Rules (locked-in by 260501-1ko quick plan brief):

  • str → return as-is.

  • dict with exactly one entry whose value is a str → return that string (single-key-dict lift heuristic — covers the common {"query": "..."} / {"result": "..."} shapes).

  • dict with anything else (multi-key, or single-key whose value is non-str and non-empty) → json.dumps(data, separators=(",", ":")) (compact JSON).

  • None or empty dict → None (caller skips emission entirely; no boundary step is produced).

  • Any other type → fall through to compact JSON for safety so we never silently drop content.

_is_scope_start(event: nat.atof.events.Event) bool#
_is_scope_end(event: nat.atof.events.Event) bool#
_build_category_map(
events: list[nat.atof.events.Event],
) dict[str, str]#

UUID → category lookup from scope-start events.

_build_parent_map(
events: list[nat.atof.events.Event],
) dict[str, str | None]#

UUID → parent_uuid for all unique UUIDs in the stream.

_find_subagent_roots(
events: list[nat.atof.events.Event],
category_map: dict[str, str],
) list[nat.atof.events.ScopeEvent]#

Find agent scope-starts whose parent is a dispatcher scope (R7).

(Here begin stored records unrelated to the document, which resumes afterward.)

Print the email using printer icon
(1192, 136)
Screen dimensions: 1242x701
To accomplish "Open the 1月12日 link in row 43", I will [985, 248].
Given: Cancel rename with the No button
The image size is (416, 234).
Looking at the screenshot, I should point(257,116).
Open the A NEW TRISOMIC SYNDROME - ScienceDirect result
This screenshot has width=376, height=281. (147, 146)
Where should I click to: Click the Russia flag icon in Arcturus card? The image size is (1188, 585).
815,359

A dispatcher scope is a tool scope (regular delegation) or a context scope (R10 context-management subagent, e.g. a compaction subagent that summarizes prior turns).

_collect_descendants(
root_uuid: str,
events: list[nat.atof.events.Event],
parent_map: dict[str, str | None],
) list[nat.atof.events.Event]#

Events whose ancestry chain reaches root_uuid (inclusive of events with uuid == root_uuid).

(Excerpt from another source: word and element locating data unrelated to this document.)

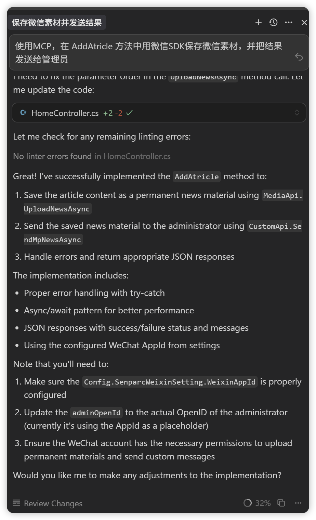
Task: Copy the response using the copy icon
Action: tap(281, 503)
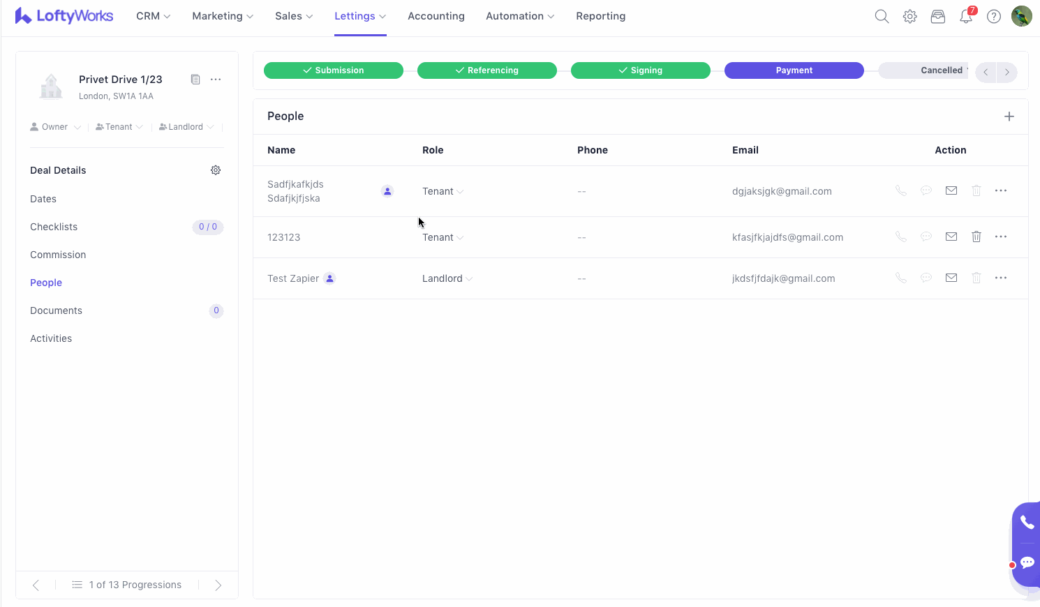
Task: Go to the Accounting menu
Action: click(x=436, y=16)
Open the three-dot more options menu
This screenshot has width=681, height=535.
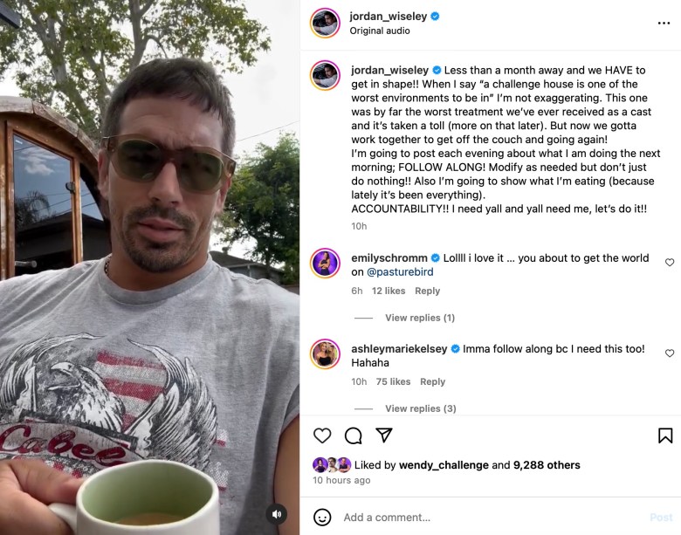click(664, 23)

events preserves the caller’s order; the returned list preserves it too.

_events_to_step_dicts(
events: list[nat.atof.events.Event],
subagent_ref_by_tc_id: dict[str, dict] | None = None,
subagent_ref_by_context_uuid: dict[str, dict] | None = None,
) list[dict]#

Convert typed ATOF events to ATIF v1.7 step dicts.

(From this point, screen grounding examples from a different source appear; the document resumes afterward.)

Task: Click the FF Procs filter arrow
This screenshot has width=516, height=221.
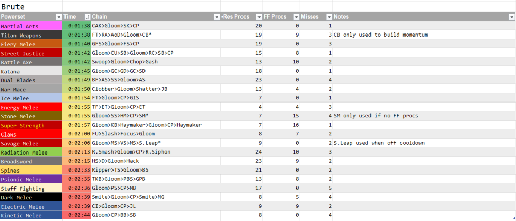Action: tap(296, 17)
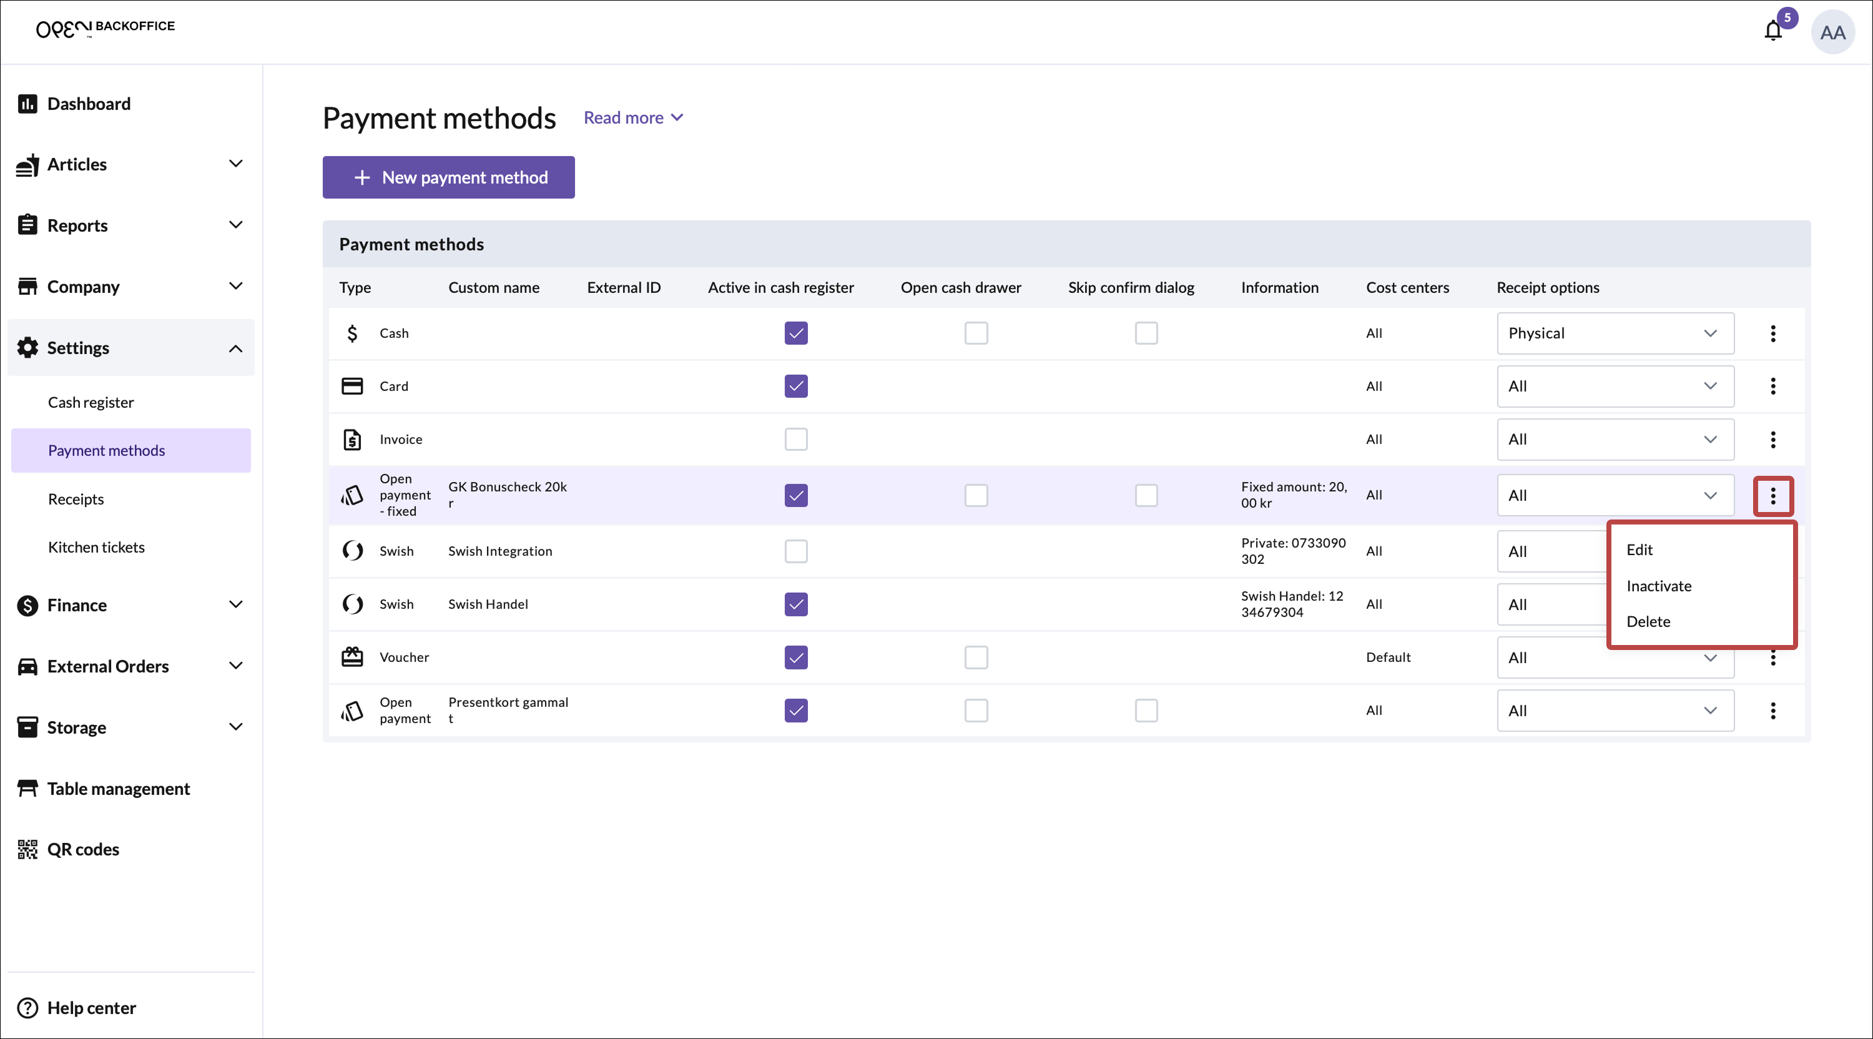The width and height of the screenshot is (1873, 1039).
Task: Click the Voucher gift card icon
Action: click(353, 657)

subagent_ref_by_tc_id maps a tool_call_id to a SubagentTrajectoryRef-shaped dict (R7 tool-wraps-agent).

subagent_ref_by_context_uuid maps a context-scope UUID to a SubagentTrajectoryRef-shaped dict (R10 context-wrapped subagent, e.g. a compaction subagent). Either map MAY be empty.

Raises:
DataSchemaViolationError: if an event declares a registered

data_schema and its data fails validation.

ShapeMismatchError: if an llm scope event’s non-empty data

yields no extractable content (would drop payload silently).

_materialize_steps(step_dicts: list[dict]) list[nat.atif.step.Step]#

Build validated Step instances from raw step dicts.

ATIF v1.7: ancestry is no longer a typed top-level field — it’s embedded in Step.extra["ancestry"] and ToolCall.extra["ancestry"] as plain dicts (AtifAncestry shape, see nat.atif.atif_step_extra). No model conversion is needed here; the dicts pass through to the extra field unchanged.

convert(
events: list[nat.atof.events.Event],
) nat.atif.trajectory.Trajectory#

Convert a list of ATOF events to an ATIF v1.7 Trajectory.

Raises:
DataSchemaViolationError: if an event declares a registered

data_schema (see nat.atof.schemas) and its data fails JSON-Schema validation.

ShapeMismatchError: if an llm scope event carries non-empty

data that the reference extractors cannot parse. Silently dropping such a payload would lose producer content, so the converter fails fast instead.

_convert_impl(
events: list[nat.atof.events.Event],
explicit_root_uuid: str | None,
) nat.atif.trajectory.Trajectory#

Internal converter supporting recursion on subagent sub-streams.

When explicit_root_uuid is provided (recursive call), the root agent metadata is taken from the event with uuid == explicit_root_uuid rather than by searching for parent_uuid is None.

convert_file(
input_path: str | pathlib.Path,
output_path: str | pathlib.Path | None = None,
) nat.atif.trajectory.Trajectory#

Read an ATOF JSON-Lines file and convert to an ATIF Trajectory.

Raises:

ShapeMismatchError: see convert().

_ensure_subagent_trajectory_path_explicit(obj: Any) None#

Walk a dumped ATIF trajectory dict and ensure every subagent_trajectory_ref[i] entry has trajectory_path explicitly present (null for embedded refs).

model_dump(exclude_none=True) strips optional None-valued fields, which produces valid ATIF v1.7 but loses back-compat visual alignment with ATIF v1.6 consumers that expect the key. Keeping the field explicit as null is spec-allowed (the field is optional, and null is a valid value) and aids consumer-side inspection.